-- Dataset entries follows --

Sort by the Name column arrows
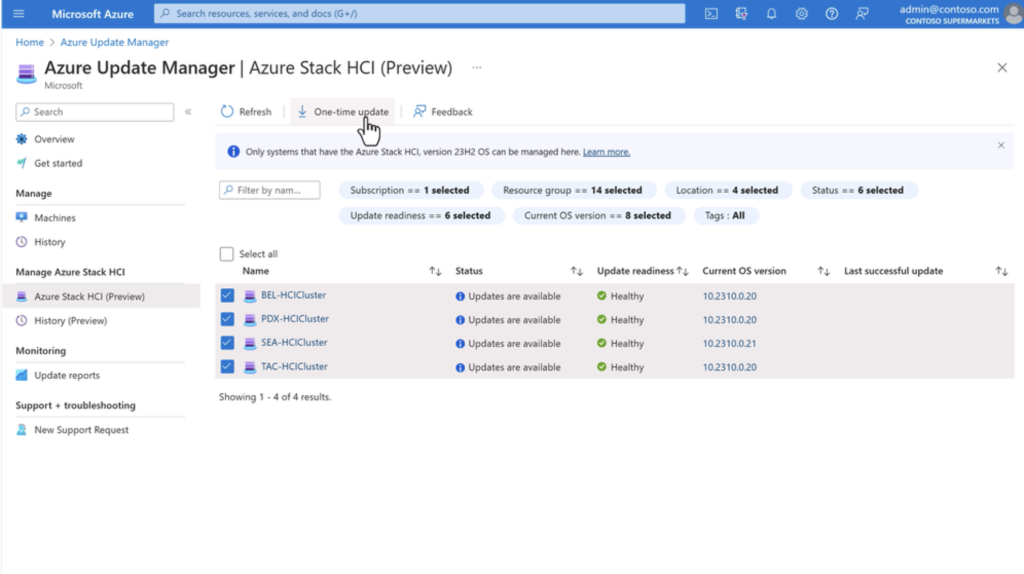The height and width of the screenshot is (574, 1024). (435, 271)
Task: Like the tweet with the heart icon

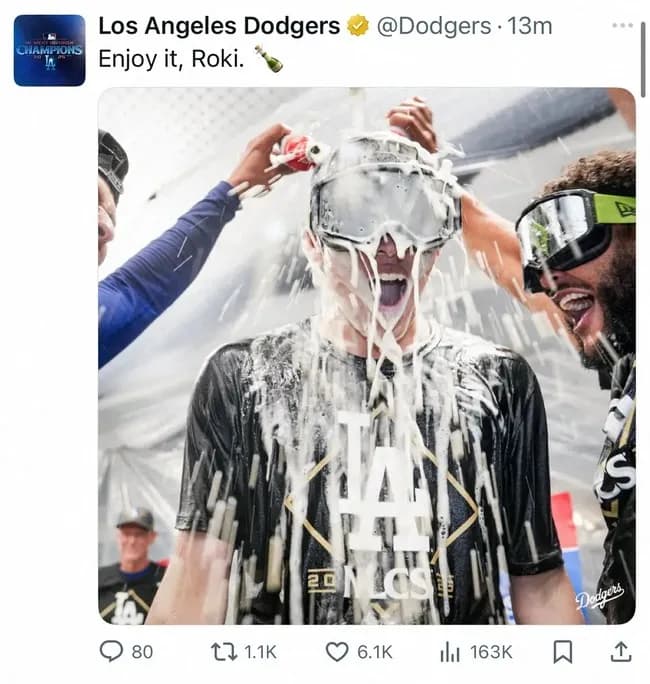Action: [x=337, y=652]
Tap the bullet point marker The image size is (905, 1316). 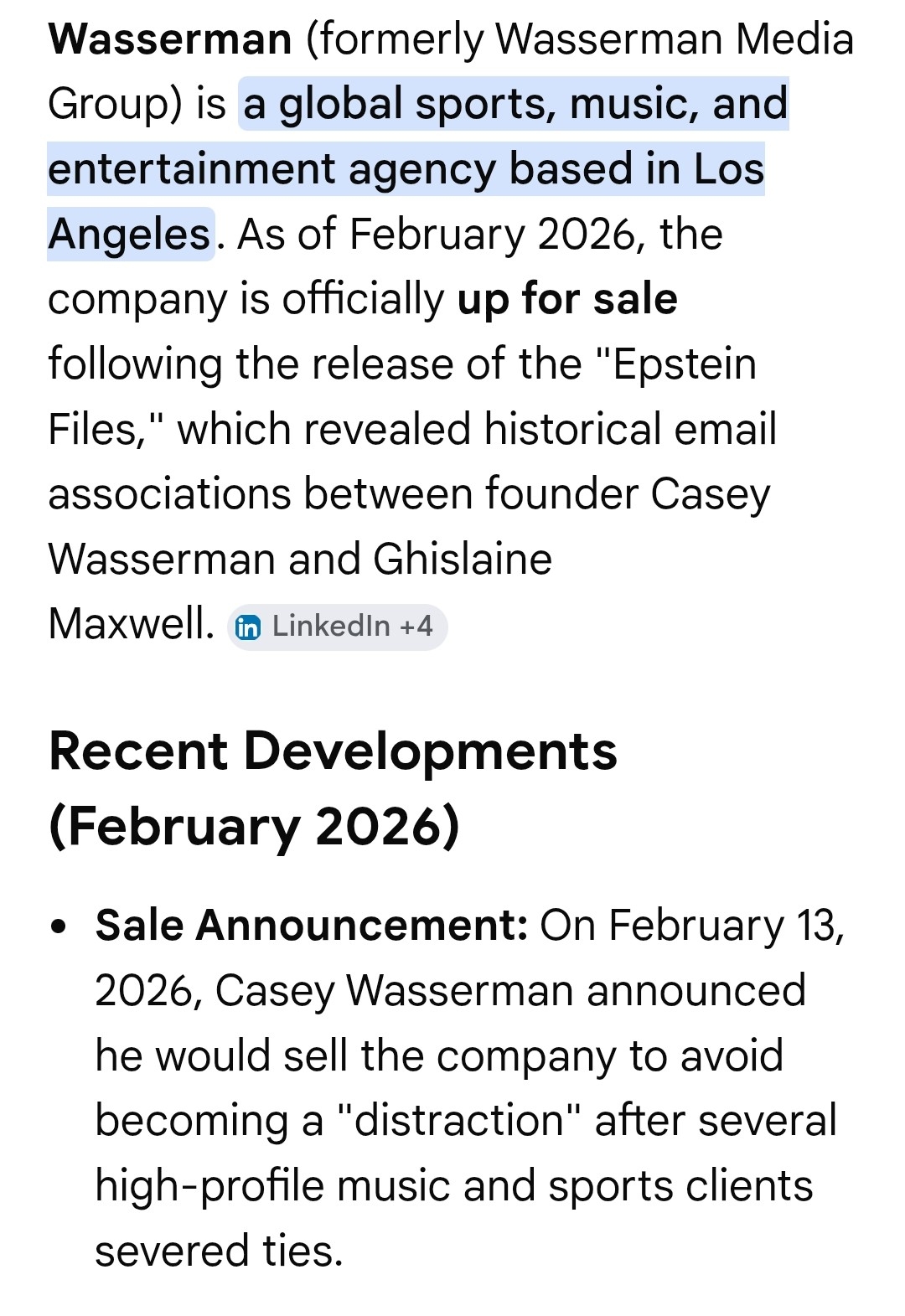58,927
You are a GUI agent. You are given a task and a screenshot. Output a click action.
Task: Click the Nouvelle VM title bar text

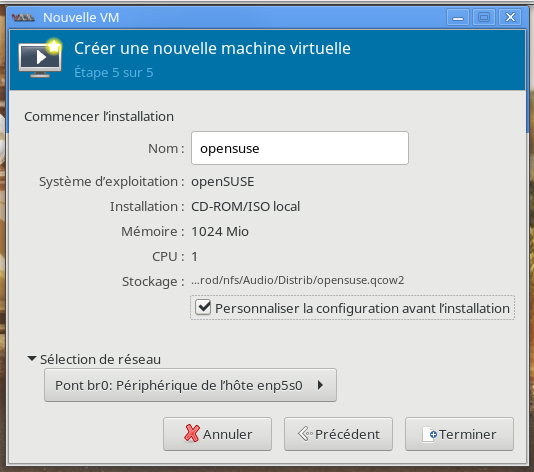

-- Dataset entries concluded --

* **What is expected**
Would you transcribe, exactly and only, the lines from the one that contains "You are a GUI" through the last line of the data above, without any pictures?

* **Exercise solution**
You are a GUI agent. You are given a task and a screenshot. Output a click action.
Task: Click the Nouvelle VM title bar text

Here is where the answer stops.